You know that most traders enjoy a six or seven-figure income, no boss and 30-hour work week. But a big truth about day traders is that they enjoy tax benefits as well. Day traders can keep a large part of their trading gains given the advantage of their tax situation.
Traders incur a lot of expenses. They subscribe to various newsletters, pay trading commissions, buy computer equipment, hire accountants, hold meetings with other traders to discuss ideas, pay for Internet connection and hire lawyers. Uncle Sam recognizes that. You just have to keep a record of all the expenses as you incur them. You can use a spreadsheet, notebook or a personal finance software for this purpose.
But you can’t enjoy the perks if you don’t know the nuances of the tax code. Here are the five tips for day traders to reduce their taxes.
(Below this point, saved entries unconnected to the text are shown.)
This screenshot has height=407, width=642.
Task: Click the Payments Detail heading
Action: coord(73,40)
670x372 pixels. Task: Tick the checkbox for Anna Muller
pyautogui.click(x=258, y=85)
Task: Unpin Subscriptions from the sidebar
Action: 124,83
Protecting The Trader Status
There is a blurred distinction between the definitions of trader and investor. In order to enjoy the tax benefits of a trader, you have to qualify as a trader first. Even people who trade 3-4 times a week are considered as investors by IRS.
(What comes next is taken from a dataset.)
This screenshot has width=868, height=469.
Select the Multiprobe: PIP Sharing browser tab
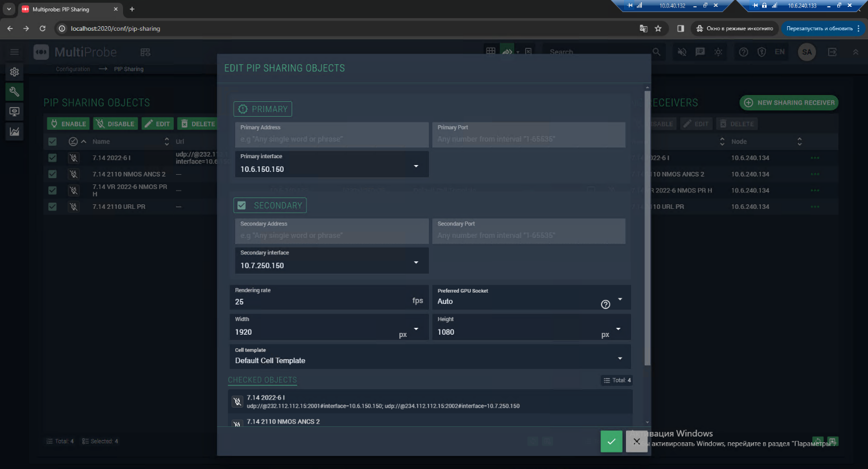coord(68,9)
IRS says you are a trader only if you buy and sell stocks almost every working day. You can be a part-time trader, and have a regular day job, but you should trade every day. You have to have a consistent pattern of making a number of trades. Your goal should be to make money from the short-term market swings, instead of long-term appreciation or dividend income.
In case you earn more at another job, or simply have another job, make sure to consult with a tax professional who is expert in Traders Accounting.
Reducing Your Taxes
If you have successfully qualified as a trader, you can deduct a number of expenses that an investor cannot. You can deduct all you trading related expenses on Schedule C. In contrast, investors can write off only the amount that exceeds 2% of their gross income and can’t deduct more than $3,000 in capital losses. As a trader, you can write off all your trading losses. Moreover, Schedule C deductions reduce your adjusted gross income, and now you can deduct your personal exemptions and take advantage of other tax benefits.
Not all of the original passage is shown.